Rewrite the lines from the line with "Switch to the" to the line with "This screenshot has height=1351, width=720.", putting "Reconnect" in place of "Disconnect" and changing nothing else.

SUPPLIED DATA:
════

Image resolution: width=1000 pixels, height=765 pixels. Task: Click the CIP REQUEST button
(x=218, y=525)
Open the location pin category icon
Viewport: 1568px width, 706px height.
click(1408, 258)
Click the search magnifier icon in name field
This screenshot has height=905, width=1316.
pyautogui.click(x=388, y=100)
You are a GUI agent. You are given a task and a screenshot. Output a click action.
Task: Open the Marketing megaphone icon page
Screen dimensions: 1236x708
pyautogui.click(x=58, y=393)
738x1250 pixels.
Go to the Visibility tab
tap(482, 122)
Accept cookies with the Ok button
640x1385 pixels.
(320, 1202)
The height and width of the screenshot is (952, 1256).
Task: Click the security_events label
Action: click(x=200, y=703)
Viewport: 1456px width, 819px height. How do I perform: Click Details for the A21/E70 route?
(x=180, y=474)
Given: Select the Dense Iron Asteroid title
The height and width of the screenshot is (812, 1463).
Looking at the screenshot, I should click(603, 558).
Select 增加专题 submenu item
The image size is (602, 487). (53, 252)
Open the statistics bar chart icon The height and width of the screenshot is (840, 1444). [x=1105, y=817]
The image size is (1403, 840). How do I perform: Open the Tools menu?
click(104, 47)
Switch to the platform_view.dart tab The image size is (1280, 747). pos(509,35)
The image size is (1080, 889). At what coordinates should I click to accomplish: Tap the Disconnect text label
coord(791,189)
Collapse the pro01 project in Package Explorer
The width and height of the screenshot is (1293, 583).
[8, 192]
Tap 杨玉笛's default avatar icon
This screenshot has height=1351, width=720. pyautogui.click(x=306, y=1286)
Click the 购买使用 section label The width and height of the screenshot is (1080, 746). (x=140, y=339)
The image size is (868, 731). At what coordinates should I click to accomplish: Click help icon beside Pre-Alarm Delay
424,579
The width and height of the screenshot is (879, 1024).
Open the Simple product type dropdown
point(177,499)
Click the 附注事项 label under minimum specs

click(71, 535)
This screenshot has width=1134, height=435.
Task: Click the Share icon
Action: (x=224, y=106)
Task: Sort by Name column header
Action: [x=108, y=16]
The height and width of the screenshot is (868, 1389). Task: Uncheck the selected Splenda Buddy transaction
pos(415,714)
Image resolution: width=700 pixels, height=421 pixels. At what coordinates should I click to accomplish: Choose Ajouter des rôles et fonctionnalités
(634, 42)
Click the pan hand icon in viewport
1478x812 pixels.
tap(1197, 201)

════

THE COMPLETED TASK:
Switch to the platform_view.dart tab The image size is (1280, 747). pos(509,35)
The image size is (1080, 889). At what coordinates should I click to accomplish: Tap the Reconnect text label
coord(791,189)
Collapse the pro01 project in Package Explorer
The width and height of the screenshot is (1293, 583).
[8, 192]
Tap 杨玉笛's default avatar icon
This screenshot has height=1351, width=720. pyautogui.click(x=306, y=1286)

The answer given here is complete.